Segundo as agremiações, isso não poderia ser feito por meio de resolução, pois a única sanção prevista na legislação para a desaprovação de contas é a interrupção de novas cotas do fundo partidário. PRD e Solidariedade apontam que só o Congresso pode estabelecer normas sobre o tema.
Outro argumento é que o Supremo já invalidou, em 2019, a sanção de suspensão da anotação partidária em caso de não apresentação da prestação de contas de diretórios municipais e estaduais.
Voto do relator
O ministro Dias Toffoli, relator do caso, votou por validar as regras criadas pelo TSE. Para ele, a resolução apenas seguiu determinação do STF e regulamentou o procedimento de suspensão da anotação de órgão partidário, sem instituir uma nova sanção.

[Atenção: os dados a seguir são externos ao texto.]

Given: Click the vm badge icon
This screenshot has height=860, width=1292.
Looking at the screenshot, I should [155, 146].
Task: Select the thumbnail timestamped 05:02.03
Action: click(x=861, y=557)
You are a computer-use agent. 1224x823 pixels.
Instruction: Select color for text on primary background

Os ministros Alexandre de Moraes, Cristiano Zanin, Edson Fachin, André Mendonça, Gilmar Mendes, Flávio Dino, Nunes Marques e Luiz Fux acompanharam o relator. A ministra Cármen Lúcia participou da votação.
A suspensão da anotação partidária já era reconhecida na jurisprudência e, ao contrário do que alegado pelos autores, foi validada pelo Supremo em 2019. A corte somente estipulou que a aplicação dessa sanção deveria seguir as garantias do devido processo legal, o que hoje é concretizado pela resolução do TSE.

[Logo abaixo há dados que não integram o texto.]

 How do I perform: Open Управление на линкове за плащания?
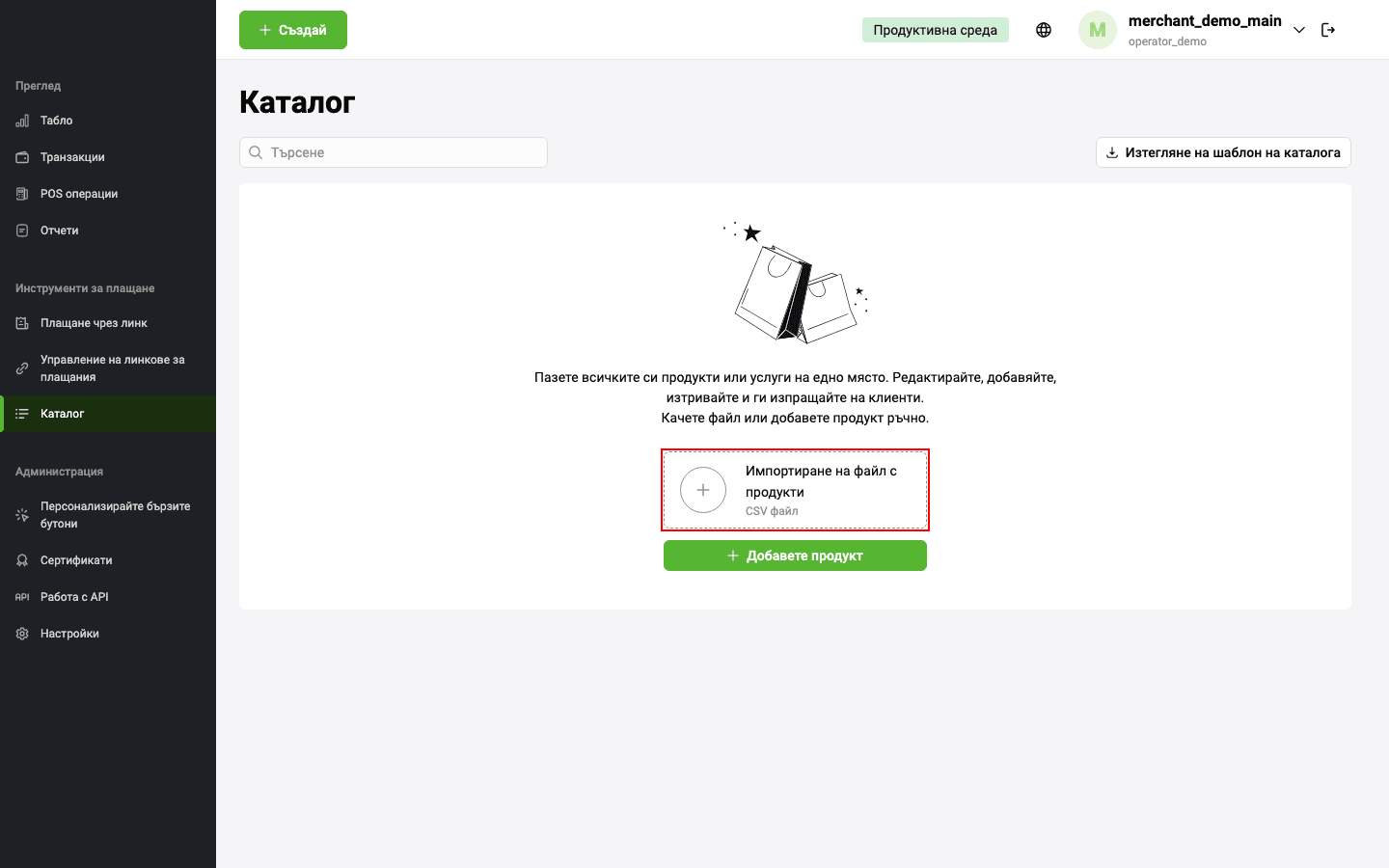pos(108,368)
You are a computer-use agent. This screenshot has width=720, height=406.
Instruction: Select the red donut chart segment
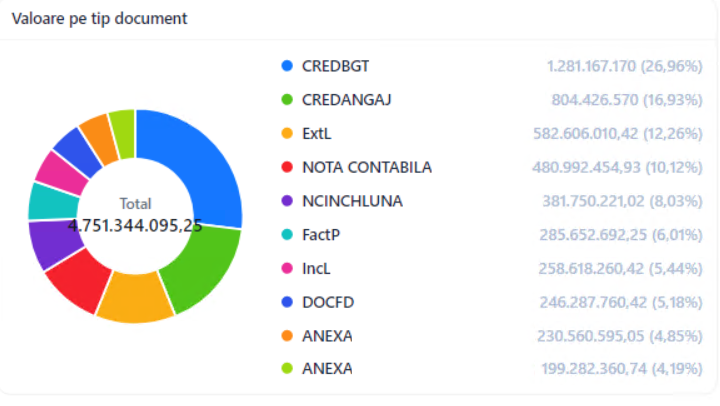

Na ocasião, o STF concluiu que a suspensão da anotação partidária é necessária, porque o descumprimento do dever de prestação de contas é uma infração grave. Ao mesmo tempo, o Plenário entendeu que a sanção não pode ser aplicada de forma automática, sem um procedimento próprio, como acontecia até então.
Isso não significa que o Supremo tenha inviabilizado qualquer mecanismo voltado à suspensão da anotação partidária. A resolução do TSE surgiu justamente com o objetivo de regulamentar o procedimento exigido pelo STF e permitir a aplicação dessa sanção.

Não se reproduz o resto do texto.